→ **TASK**
In the records below, find each line containing the word "table" and copy it.

(Saved entries)
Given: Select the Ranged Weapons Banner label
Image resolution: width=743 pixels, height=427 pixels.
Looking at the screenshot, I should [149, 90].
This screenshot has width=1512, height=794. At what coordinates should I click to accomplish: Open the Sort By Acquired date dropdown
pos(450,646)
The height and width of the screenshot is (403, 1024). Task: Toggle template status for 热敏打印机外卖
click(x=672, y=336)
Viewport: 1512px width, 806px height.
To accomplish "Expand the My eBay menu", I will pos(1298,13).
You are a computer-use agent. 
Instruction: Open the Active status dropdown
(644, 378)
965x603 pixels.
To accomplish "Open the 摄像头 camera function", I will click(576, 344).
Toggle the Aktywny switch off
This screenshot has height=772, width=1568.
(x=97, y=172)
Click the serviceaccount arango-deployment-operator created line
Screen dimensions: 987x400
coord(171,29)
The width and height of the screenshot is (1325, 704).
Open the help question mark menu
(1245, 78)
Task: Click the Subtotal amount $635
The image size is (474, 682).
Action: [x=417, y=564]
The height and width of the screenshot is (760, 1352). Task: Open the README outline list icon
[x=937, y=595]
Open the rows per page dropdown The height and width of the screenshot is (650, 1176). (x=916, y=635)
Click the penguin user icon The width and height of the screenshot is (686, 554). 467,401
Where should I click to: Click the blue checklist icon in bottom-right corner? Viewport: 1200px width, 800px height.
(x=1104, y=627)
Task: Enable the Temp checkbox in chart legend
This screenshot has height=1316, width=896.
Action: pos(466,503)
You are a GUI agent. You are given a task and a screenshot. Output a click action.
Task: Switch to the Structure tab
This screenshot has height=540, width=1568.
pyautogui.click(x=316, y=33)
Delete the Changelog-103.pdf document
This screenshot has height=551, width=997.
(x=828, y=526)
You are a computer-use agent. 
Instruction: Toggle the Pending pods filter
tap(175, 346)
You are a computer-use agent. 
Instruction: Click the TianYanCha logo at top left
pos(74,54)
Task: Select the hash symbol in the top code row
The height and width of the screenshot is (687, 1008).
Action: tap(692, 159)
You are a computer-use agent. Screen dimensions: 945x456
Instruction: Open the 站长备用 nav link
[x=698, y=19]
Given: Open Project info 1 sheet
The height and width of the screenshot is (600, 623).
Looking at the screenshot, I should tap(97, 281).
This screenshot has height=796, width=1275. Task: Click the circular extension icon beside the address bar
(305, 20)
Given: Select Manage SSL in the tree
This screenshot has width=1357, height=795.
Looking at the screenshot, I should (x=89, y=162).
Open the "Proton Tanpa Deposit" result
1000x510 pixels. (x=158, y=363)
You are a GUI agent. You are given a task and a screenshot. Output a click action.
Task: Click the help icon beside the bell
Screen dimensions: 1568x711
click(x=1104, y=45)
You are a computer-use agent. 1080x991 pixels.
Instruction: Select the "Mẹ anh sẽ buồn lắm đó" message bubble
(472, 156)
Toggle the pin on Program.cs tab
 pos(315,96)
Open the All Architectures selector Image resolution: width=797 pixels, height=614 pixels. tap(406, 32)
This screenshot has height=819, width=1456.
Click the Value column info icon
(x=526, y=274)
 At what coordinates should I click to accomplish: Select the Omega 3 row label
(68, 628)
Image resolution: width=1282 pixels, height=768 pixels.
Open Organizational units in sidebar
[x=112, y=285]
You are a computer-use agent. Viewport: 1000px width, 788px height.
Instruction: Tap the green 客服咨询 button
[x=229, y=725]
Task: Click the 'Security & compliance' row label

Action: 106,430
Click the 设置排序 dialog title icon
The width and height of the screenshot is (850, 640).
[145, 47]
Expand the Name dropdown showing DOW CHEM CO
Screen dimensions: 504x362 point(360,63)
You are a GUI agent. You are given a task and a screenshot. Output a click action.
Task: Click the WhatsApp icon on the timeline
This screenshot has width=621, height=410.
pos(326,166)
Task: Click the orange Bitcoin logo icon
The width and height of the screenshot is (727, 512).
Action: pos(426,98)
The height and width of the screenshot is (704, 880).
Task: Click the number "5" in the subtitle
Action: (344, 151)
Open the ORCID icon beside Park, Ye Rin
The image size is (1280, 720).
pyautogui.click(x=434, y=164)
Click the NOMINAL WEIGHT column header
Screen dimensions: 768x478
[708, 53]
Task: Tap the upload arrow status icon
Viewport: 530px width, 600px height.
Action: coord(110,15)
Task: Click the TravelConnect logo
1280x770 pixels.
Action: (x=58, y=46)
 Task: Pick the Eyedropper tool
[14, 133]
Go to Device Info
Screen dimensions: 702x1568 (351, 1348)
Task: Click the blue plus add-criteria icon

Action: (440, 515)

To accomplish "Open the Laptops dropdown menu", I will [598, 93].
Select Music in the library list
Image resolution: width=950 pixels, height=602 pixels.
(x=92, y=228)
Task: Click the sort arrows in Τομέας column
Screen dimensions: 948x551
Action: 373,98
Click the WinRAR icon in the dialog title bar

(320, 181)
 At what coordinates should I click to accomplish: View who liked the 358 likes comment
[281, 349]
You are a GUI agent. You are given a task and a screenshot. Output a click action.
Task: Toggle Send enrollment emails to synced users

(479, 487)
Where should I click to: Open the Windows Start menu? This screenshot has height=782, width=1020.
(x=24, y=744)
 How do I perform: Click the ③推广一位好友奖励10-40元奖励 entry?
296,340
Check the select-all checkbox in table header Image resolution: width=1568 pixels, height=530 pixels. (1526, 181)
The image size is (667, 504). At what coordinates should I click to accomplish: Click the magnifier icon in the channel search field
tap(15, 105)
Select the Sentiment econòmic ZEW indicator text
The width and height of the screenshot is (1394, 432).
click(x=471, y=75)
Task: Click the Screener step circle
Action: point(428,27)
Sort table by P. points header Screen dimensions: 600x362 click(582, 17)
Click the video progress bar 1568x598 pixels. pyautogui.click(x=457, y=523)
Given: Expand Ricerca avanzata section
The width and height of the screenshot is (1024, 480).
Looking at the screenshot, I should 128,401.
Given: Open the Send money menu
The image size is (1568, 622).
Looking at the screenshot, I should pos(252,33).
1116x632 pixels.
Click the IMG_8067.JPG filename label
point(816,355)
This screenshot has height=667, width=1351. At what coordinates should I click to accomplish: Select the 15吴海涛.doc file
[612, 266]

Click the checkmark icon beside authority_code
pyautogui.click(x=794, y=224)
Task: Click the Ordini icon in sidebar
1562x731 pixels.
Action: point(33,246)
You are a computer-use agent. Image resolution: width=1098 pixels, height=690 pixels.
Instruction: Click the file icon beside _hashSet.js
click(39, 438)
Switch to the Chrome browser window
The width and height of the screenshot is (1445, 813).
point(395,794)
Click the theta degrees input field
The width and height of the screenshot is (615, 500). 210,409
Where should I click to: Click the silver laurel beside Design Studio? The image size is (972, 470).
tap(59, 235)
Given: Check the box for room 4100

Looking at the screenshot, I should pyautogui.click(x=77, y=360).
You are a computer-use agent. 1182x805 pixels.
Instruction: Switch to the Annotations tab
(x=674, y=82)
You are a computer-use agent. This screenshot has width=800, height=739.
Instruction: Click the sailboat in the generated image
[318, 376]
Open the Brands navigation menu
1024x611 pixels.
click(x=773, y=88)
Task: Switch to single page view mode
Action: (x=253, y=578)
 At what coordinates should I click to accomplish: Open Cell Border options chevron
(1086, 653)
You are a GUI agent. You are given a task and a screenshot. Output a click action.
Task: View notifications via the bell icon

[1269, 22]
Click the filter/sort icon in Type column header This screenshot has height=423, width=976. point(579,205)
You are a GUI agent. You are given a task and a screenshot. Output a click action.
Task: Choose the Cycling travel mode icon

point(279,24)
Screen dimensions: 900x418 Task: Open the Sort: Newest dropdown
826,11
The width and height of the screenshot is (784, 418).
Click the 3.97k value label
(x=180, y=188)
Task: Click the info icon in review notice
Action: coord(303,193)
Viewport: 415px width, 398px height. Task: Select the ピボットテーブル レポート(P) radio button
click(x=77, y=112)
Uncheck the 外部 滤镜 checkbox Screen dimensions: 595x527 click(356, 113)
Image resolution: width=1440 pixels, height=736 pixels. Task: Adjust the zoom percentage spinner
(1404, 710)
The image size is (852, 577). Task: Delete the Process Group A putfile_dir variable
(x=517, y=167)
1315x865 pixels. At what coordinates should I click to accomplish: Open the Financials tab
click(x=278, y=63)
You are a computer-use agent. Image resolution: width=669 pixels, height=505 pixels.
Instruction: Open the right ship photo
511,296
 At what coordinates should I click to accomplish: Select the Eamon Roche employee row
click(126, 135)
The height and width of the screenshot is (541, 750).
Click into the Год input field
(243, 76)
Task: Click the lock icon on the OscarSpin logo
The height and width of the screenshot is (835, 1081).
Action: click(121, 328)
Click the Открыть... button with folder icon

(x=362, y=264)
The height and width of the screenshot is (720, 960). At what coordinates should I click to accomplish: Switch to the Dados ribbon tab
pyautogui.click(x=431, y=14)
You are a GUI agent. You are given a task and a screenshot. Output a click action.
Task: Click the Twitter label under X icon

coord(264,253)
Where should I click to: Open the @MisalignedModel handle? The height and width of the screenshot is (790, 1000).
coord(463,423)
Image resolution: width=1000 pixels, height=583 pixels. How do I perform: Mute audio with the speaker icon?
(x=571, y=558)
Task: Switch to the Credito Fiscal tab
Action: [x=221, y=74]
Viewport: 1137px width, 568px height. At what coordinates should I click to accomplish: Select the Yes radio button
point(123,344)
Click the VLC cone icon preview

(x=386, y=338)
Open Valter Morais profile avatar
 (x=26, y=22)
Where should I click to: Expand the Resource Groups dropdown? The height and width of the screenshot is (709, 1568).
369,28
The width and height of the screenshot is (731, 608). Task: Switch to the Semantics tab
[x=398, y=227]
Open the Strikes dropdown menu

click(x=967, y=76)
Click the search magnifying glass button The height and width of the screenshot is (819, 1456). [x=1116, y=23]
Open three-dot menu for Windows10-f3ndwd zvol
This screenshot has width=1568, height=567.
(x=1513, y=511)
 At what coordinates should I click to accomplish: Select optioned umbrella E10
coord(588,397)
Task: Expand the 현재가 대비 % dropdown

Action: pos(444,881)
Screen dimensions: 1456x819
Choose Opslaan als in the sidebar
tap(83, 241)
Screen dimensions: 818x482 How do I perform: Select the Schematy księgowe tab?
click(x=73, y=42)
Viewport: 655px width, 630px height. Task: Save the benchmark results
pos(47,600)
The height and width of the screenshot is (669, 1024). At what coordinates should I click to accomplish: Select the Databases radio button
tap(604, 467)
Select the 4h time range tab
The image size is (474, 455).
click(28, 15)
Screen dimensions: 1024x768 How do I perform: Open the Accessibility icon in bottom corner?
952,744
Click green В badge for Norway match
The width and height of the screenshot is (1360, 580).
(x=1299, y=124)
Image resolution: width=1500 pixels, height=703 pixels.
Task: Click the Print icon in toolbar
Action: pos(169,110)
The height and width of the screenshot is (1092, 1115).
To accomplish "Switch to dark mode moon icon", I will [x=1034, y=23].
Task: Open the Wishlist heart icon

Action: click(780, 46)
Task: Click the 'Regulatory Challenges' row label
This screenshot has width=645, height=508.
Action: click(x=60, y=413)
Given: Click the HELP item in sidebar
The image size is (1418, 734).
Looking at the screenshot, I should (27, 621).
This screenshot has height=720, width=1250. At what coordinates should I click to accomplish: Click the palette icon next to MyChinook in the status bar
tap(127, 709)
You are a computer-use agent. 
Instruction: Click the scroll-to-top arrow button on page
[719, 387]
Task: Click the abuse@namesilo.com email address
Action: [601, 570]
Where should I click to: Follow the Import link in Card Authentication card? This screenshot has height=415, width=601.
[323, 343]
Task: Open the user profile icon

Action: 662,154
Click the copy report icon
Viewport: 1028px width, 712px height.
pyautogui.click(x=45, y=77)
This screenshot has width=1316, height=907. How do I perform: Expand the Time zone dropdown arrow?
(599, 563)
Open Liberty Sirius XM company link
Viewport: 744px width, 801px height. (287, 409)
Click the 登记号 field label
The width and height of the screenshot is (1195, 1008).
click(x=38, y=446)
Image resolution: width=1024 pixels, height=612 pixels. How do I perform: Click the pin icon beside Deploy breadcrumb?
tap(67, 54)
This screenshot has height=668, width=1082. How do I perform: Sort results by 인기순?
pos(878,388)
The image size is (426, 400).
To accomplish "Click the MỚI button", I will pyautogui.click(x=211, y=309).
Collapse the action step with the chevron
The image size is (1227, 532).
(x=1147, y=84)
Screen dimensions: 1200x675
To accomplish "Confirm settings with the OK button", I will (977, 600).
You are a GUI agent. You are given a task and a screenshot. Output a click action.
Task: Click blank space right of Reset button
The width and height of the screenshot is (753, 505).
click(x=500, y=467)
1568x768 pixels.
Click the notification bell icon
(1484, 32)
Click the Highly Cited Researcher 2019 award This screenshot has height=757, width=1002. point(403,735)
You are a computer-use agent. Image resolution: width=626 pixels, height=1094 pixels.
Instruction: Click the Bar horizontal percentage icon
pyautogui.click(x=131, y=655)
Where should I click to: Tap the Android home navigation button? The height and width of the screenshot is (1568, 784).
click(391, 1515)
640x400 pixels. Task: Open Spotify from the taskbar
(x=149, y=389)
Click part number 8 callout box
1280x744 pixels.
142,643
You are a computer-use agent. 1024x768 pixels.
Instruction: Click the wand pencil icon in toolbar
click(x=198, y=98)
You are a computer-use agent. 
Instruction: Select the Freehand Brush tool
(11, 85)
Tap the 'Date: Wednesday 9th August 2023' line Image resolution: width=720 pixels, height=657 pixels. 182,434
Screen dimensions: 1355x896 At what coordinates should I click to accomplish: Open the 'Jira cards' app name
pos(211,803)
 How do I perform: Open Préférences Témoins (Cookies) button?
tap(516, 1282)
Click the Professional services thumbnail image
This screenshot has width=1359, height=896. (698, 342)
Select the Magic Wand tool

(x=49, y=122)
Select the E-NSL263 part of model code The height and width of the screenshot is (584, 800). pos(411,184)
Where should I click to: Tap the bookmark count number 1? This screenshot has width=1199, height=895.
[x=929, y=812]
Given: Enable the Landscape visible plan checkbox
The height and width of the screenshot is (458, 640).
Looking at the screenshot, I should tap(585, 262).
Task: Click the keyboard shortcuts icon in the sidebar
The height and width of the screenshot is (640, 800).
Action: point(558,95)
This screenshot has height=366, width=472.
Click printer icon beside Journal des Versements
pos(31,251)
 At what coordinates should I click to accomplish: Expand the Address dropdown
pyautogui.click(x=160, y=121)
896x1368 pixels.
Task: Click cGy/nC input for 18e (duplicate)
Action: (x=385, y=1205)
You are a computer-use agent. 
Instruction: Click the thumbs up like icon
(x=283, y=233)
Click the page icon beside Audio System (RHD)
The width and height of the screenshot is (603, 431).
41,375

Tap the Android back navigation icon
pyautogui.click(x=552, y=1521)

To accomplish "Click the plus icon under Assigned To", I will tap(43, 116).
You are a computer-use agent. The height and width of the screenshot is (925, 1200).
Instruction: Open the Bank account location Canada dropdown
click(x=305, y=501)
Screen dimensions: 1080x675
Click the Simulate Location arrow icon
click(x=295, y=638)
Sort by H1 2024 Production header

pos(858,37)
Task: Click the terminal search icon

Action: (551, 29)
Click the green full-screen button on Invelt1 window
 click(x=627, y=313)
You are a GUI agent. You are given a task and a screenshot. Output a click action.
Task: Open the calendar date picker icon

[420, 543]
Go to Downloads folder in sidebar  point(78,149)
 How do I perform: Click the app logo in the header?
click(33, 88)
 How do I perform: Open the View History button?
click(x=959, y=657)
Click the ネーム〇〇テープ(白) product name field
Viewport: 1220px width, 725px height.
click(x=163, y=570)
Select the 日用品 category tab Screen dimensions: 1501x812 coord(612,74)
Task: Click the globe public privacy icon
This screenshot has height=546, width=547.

→ **YOUR RESPONSE**
Check the select-all checkbox in table header Image resolution: width=1568 pixels, height=530 pixels. (1526, 181)
Sort table by P. points header Screen dimensions: 600x362 click(582, 17)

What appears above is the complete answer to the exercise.